[Stored data entries]
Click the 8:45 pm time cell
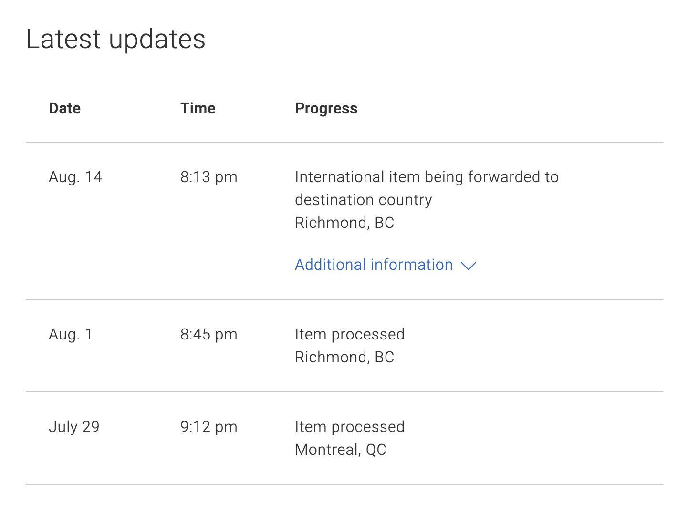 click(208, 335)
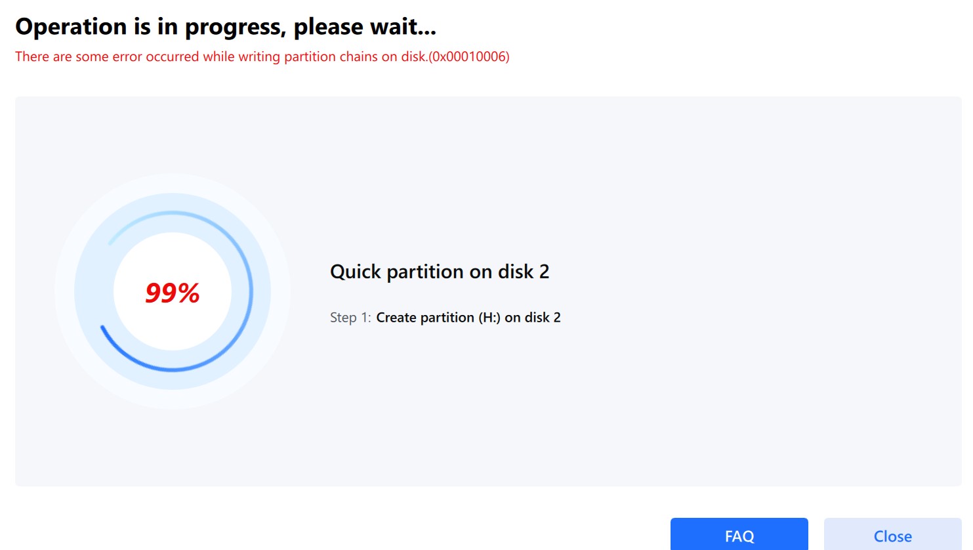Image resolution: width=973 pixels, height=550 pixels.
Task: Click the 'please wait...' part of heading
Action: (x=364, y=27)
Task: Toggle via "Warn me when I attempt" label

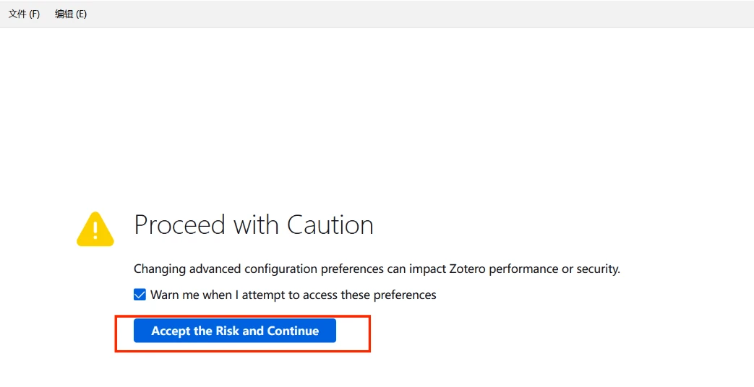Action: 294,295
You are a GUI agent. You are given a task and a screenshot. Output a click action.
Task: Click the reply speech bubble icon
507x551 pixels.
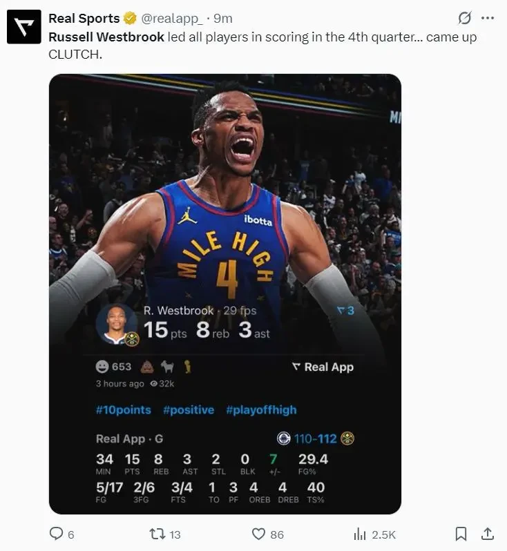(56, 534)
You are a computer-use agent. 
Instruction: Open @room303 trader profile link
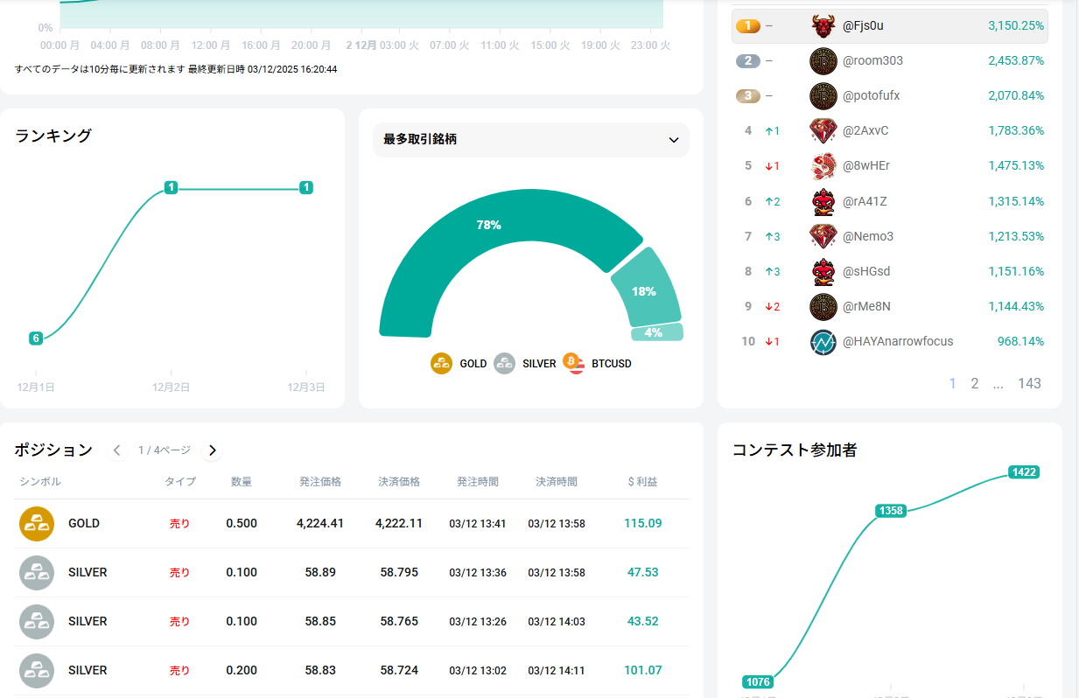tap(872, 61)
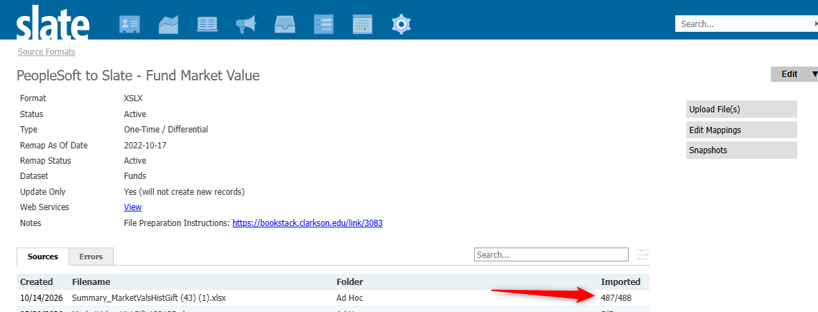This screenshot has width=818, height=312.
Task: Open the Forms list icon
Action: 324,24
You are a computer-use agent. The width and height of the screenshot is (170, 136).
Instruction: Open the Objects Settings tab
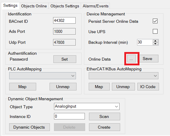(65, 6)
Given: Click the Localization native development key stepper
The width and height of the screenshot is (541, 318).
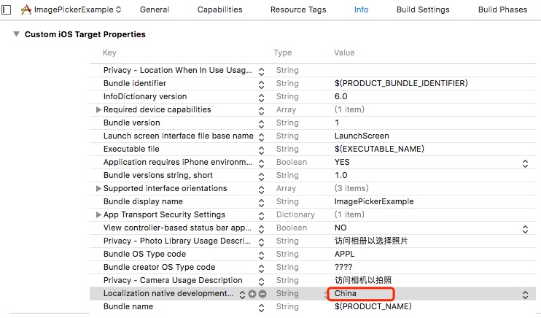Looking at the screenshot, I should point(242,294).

• Task brief: Reproduce exactly the lines that run from the line holding "Given: Click the" through the final line of the entries, and omit every picture.

• Result for this task:
Given: Click the Localization native development key stepper
The width and height of the screenshot is (541, 318).
Looking at the screenshot, I should point(242,294).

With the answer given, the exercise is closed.